§ **EXERCISE REQUIREMENTS**
In the entries below, how many lines include "entry"? Reply with the number and nothing more.
__________________________________________________
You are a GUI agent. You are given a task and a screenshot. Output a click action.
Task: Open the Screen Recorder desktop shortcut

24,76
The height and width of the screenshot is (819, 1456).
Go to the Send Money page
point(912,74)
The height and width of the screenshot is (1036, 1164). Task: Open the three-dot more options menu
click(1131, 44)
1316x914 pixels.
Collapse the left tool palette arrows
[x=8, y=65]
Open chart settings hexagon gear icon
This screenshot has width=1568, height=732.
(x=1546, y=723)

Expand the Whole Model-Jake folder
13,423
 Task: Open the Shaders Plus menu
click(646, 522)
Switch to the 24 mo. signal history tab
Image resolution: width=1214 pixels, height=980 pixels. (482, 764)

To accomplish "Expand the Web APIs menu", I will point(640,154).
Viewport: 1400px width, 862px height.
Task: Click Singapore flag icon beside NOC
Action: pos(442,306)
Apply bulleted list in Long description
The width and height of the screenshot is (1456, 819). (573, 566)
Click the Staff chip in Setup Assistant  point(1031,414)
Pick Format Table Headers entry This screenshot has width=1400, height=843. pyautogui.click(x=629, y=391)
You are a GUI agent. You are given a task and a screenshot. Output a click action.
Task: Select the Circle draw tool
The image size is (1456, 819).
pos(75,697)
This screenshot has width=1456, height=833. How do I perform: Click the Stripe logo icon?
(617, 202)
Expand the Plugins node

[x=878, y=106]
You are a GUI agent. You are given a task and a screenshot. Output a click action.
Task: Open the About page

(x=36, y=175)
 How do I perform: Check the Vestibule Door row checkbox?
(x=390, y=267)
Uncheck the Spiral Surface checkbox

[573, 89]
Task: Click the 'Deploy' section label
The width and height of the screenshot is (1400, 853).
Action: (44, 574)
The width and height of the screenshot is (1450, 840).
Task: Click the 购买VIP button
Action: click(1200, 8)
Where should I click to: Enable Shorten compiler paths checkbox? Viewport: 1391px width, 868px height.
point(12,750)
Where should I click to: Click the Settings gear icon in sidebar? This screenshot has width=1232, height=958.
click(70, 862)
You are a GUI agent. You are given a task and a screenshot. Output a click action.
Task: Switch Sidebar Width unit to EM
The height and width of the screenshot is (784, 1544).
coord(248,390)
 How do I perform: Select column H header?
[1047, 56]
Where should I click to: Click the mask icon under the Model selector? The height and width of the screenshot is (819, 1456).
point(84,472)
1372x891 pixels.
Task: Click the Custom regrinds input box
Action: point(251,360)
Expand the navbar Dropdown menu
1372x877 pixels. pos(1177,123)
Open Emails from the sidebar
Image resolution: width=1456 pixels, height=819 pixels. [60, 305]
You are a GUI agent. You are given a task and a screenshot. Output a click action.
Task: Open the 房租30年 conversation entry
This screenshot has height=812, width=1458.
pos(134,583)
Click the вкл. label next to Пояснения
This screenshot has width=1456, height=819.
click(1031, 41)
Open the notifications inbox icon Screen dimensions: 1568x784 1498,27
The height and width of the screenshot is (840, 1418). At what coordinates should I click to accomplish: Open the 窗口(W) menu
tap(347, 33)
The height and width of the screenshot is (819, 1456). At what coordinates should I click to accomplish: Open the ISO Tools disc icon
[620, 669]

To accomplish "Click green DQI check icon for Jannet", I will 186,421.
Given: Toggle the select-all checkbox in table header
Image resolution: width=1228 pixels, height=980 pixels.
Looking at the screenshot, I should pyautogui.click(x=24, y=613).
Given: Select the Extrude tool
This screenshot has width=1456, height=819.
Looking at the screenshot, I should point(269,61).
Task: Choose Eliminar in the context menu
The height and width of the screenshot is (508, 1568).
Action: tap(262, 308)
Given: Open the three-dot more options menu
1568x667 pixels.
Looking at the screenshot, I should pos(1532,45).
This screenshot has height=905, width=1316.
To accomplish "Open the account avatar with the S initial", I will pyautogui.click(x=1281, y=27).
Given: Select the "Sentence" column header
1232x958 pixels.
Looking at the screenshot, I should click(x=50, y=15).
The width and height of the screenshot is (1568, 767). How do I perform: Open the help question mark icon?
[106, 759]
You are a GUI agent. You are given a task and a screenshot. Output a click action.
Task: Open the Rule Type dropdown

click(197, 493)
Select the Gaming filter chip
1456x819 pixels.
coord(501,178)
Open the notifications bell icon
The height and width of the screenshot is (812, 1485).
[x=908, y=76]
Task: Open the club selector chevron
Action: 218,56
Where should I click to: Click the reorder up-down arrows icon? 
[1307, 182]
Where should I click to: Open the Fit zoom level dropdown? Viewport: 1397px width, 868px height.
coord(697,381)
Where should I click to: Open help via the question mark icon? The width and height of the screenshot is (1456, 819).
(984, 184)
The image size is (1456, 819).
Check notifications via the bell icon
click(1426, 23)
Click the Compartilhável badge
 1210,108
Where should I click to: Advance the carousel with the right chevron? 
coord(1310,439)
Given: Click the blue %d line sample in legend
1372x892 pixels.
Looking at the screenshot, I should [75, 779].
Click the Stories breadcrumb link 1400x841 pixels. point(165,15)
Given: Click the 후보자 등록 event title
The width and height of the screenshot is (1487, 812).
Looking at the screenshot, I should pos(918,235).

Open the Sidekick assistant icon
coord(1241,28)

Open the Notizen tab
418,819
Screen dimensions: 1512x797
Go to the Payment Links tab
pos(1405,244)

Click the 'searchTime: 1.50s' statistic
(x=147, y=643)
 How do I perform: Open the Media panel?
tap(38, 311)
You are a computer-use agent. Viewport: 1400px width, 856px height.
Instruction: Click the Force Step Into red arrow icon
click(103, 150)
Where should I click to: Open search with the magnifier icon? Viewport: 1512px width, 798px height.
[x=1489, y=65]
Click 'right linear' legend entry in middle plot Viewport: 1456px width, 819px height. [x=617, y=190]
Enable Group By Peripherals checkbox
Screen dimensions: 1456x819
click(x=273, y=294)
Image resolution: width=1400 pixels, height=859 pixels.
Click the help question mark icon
__________________________________________________
§ **SOLUTION TO THIS PROBLEM**
3